The agency’s variant estimates rely largely on sampling test data from laboratories, officials acknowledge, and will not pick up on cases only spotted by the growing number of Americans relying on at-home rapid tests to see if they are infected.
However, a CDC spokesperson said that the agency remains confident that there have been enough positive lab tests “available for sequencing purposes” and that the agency’s “Nowcast” estimates account for “changes in testing by design.”
“CDC and state and local public health agencies rely on multiple types of data sources to maintain a complete picture of disease impact, including monitoring of BA.2,” Jasmine Reed, the spokesperson, said in a statement.
Based also on the agency’s state-level estimates, which lag by a month because of the time needed to accumulate enough sequences, the Food and Drug Administration announced on Friday it was ending use in the Northeast of sotrovimab.
The drug, produced by GlaxoSmithKline and Vir Biotechnology, is one of the last two remaining monoclonal antibody drugs that were effective at treating Omicron cases.

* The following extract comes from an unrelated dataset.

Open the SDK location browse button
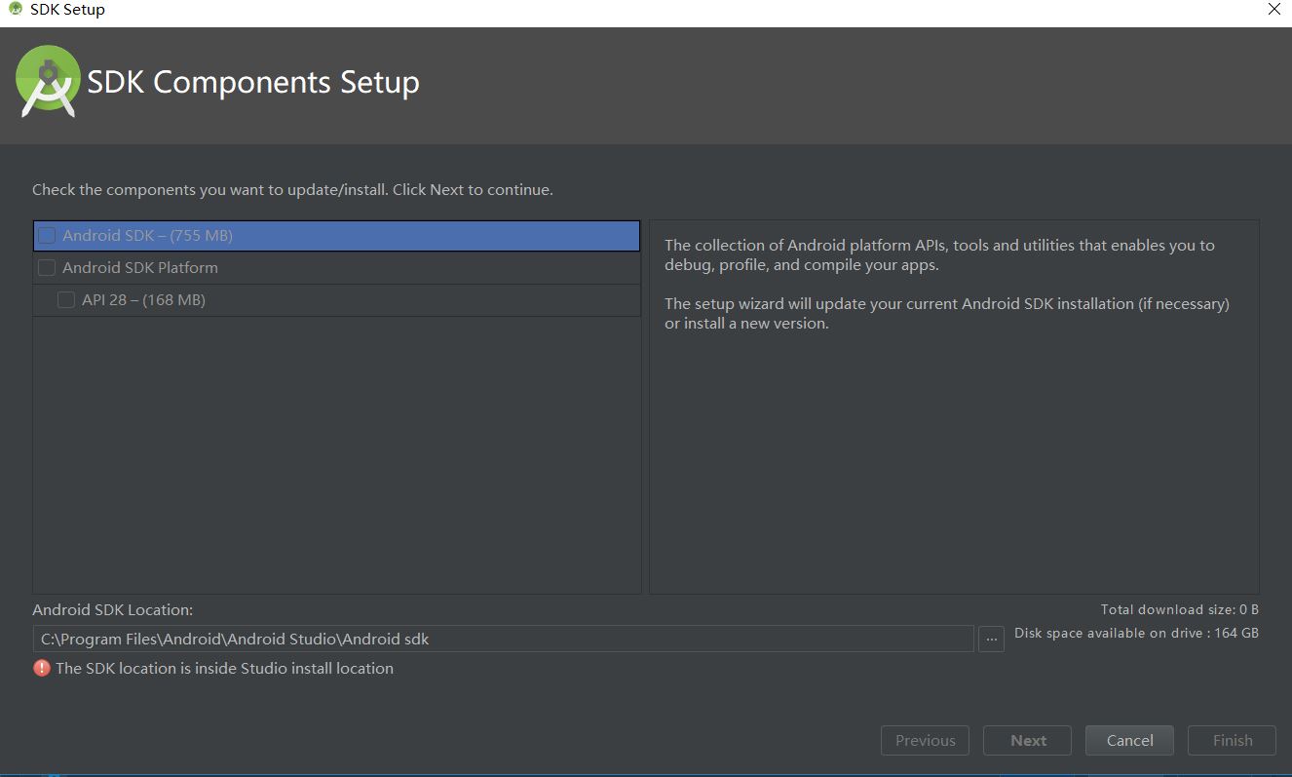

The companies say they plan to ask the FDA to greenlight a higher dose of the drug for BA.2 cases.
In addition to the antiviral pills from Pfizer and Merck, the FDA has also authorized Eli Lilly’s monoclonal antibody bebtelovimab to treat Omicron cases. However, a panel of top doctors convened by the National Institutes of Health said earlier this month doctors should use that drug as a last resort to treat COVID-19 cases only if better-supported options were not available.
Around 30,000 courses of sotrovimab and of bebtelovimab were allocated to states and territories this week by the Biden administration. By comparison, there are more than 175,000 courses of Pfizer’s Paxlovid pills also being made available — though officials have cautioned supply will dry up if their COVID-19 funding request remains stalled on Capitol Hill.

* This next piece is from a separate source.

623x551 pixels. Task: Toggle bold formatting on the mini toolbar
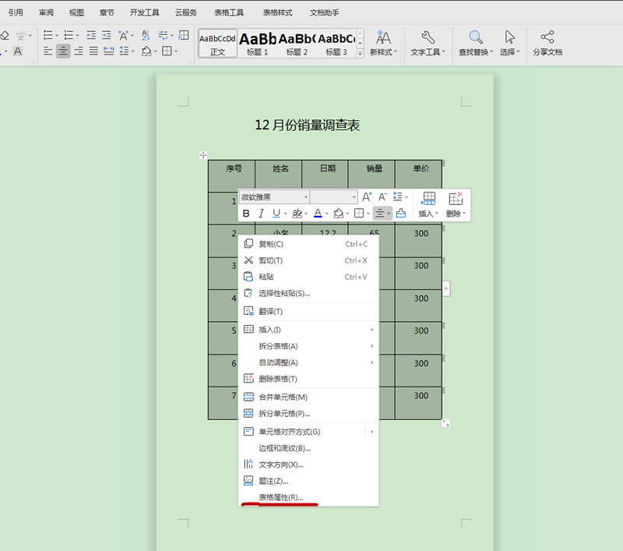pos(246,214)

“Our current supply of monoclonal antibody treatments is projected to run out as soon as late May of this year. Last Monday, we had to cut the supply of monoclonal antibody treatments,” Health and Human Services Secretary Xavier Becerra told reporters this week.
“We will do what we can with what we have, and we will continue to work with Congress to secure more of those funds that we need,” said Becerra.